## WHAT YOU NEED TO DO
Set down every record below exactly as it stands, with the pictures omitted.

:: INPUT DATA

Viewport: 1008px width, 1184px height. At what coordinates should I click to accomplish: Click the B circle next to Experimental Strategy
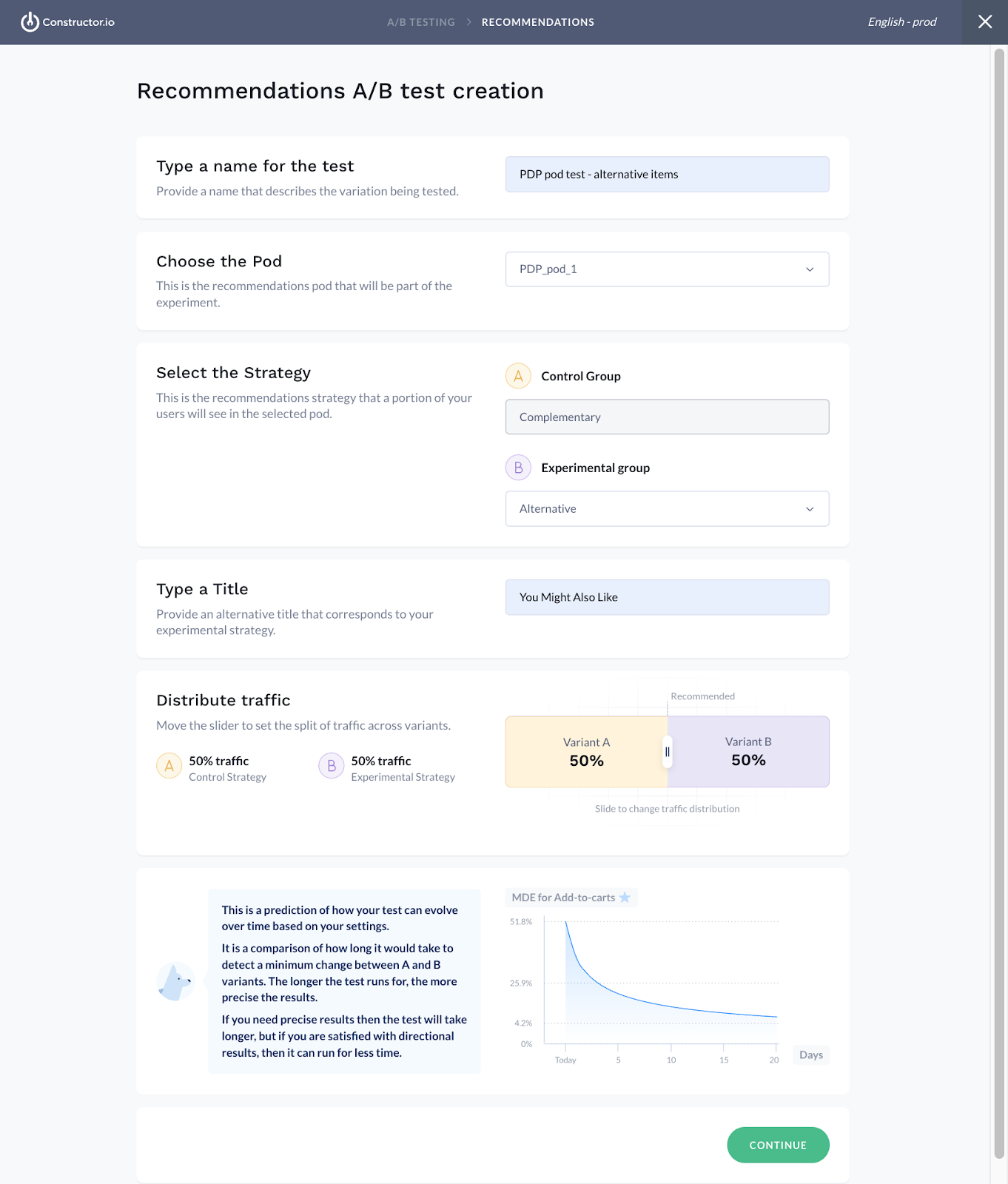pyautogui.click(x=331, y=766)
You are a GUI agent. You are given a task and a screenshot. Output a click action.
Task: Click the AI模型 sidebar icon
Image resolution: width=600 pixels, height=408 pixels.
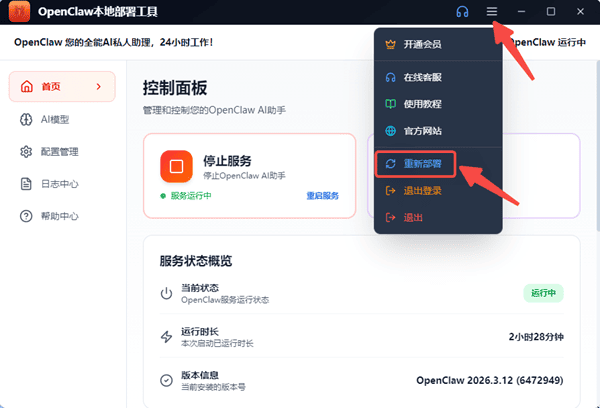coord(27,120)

::::

## TASK SOLUTION
Viewport: 1008px width, 1184px height. At what coordinates should I click to accomplish: Click the B circle next to Experimental Strategy
pyautogui.click(x=331, y=766)
You are a GUI agent. You are given a task and a screenshot. Output a click action.
Task: Click the AI模型 sidebar icon
Image resolution: width=600 pixels, height=408 pixels.
coord(27,120)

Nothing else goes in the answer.